The younger Jimmy went to work for the distillery right out of high school in 1936 as a “yardman”, which is a truck driver shuttling barrels from warehouse to warehouse. Even during a 6-year stint in the Army, the distillery held his job for him and even paid him a small monthly wage. Upon leaving the Army, he returned to Frankfort and working at the distillery with his dad. Jimmy Jr. would go on to handle every single millionth barrel that came out of the warehouse after prohibition was repealed in 1933 – from the one millionth to the sixth millionth. His passion for the distillery was evident in his urging of Freddie to carry on the family legacy there. Although Jimmy Jr. retired in 1978, the distillery welcomed him on their daily operations and special events until his passing in 2011.
Freddie Johnson was encouraged at a young age to work at the distillery and take part in the family legacy there. But in high school, Freddie had other ideas. Highly intelligent and adept at science and math, he had other goals and ambitions at a young age. As all teenagers do, sometimes they just tell their parents things just to get them to shut up. Freddie told his dad that he would work at the distillery, but knew that wasn’t where his passion was. He went on to attend Kentucky State University and was eventually recruited by AT&T. His job was on the cutting edge of the fiber optics technology and he held two offices simultaneously – one in Atlanta and one in New Jersey. Although his dad was disappointed he did not go to work at the distillery, he was supportive of his son’s efforts in the corporate world.

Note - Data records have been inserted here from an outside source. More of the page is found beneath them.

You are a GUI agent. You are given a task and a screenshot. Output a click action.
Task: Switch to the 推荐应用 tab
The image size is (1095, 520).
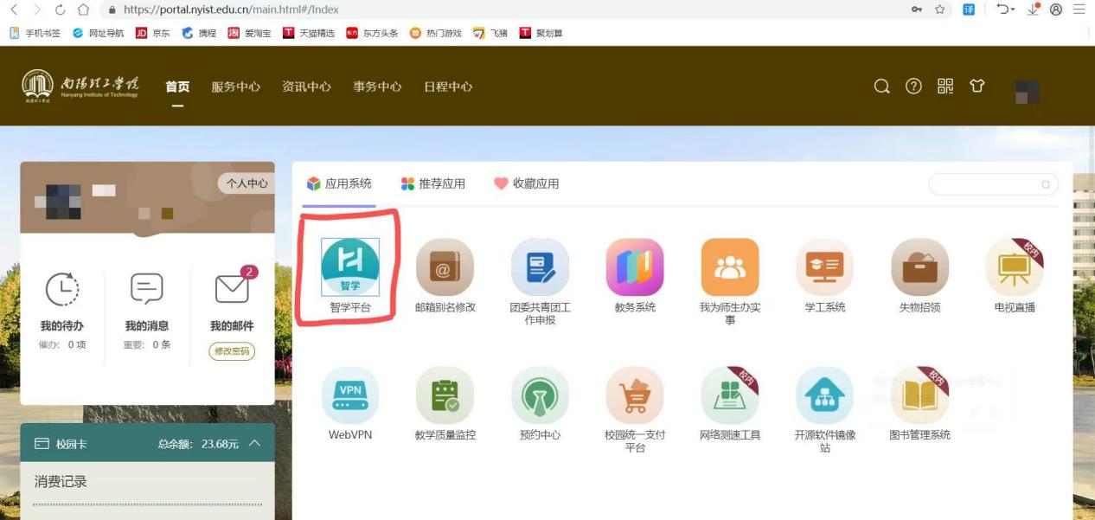tap(433, 183)
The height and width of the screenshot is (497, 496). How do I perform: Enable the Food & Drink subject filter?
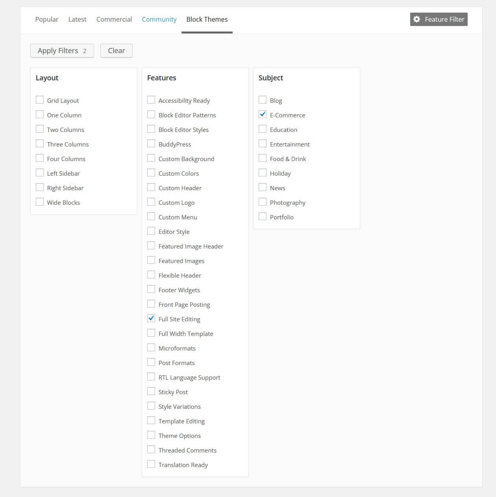pyautogui.click(x=262, y=158)
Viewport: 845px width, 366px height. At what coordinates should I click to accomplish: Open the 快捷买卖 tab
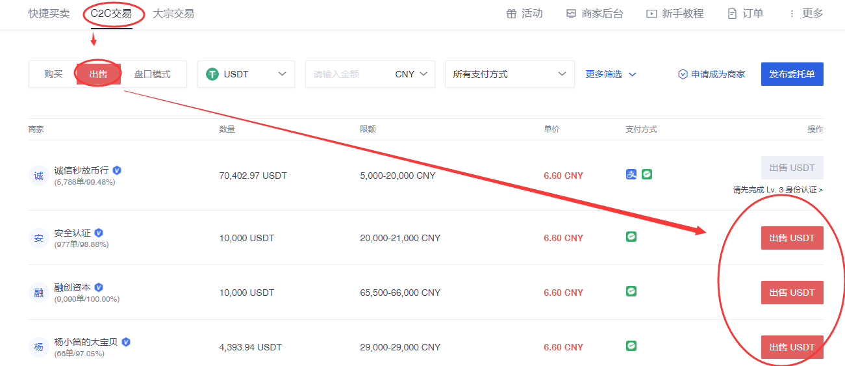pos(49,14)
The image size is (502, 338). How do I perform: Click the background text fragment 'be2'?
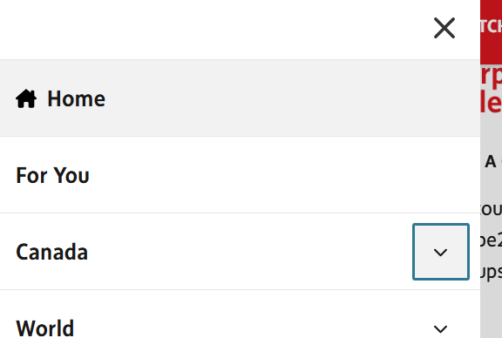[x=492, y=240]
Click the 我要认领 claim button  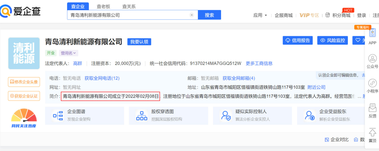click(139, 42)
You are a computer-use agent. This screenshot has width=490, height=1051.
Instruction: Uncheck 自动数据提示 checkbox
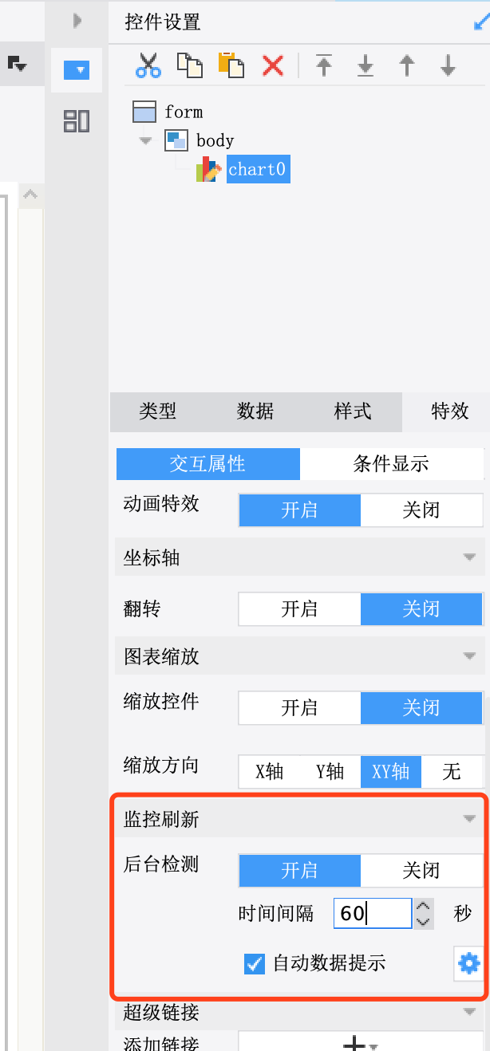(255, 963)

Eventually, Jimmy’s health would call Freddie to come back home to Frankfort. And, after the Sazerac Company bought the distillery and renamed it Buffalo Trace, Freddie was hired on as one of the first tour guides. By returning to his roots in Frankfort, he fulfilled his dad’s wishes to continue the Johnson Family Legacy at the distillery. At age 71, Freddie Johnson continues to work for the same reasons his dad and granddad did – passion. With his intelligence, kindness, and wisdom, he delights visitors from around the world with his special blend of personal experience, an in depth knowledge of the bourbon industry, and the energy of someone half his age!
The distillery honored the Johnson Family Legacy in 2016 with a “Wall of Fame” near the gift shop area at the Visitor’s Center. Decades of photos adorn this gallery montage.
The George T. Stagg Distillery, under the leadership of Col. Blanton, did not see color barriers. An establishment ahead of its time and the Civil Rights movement of the 60’s, racism was not tolerated. Everyone worked hard. And everyone there, no matter color or creed, was part of the distillery family – a community within the Frankfort community. A tradition upheld and honored today under the ownership of the Sazerac family.
The Johnson family roots run deep in Frankfort. Having lived in South Frankfort, on Glens Creek Road, and in East Frankfort, they always return home to the capital city. They contributed throughout the community outside of the distillery through their church and honoring those at the Green Hill Cemetery. These Johnson men were and are still men of honor, of strength, and endurance. They are as much a part of Frankfort’s African American history as Dr. Martin Luther King was to American history.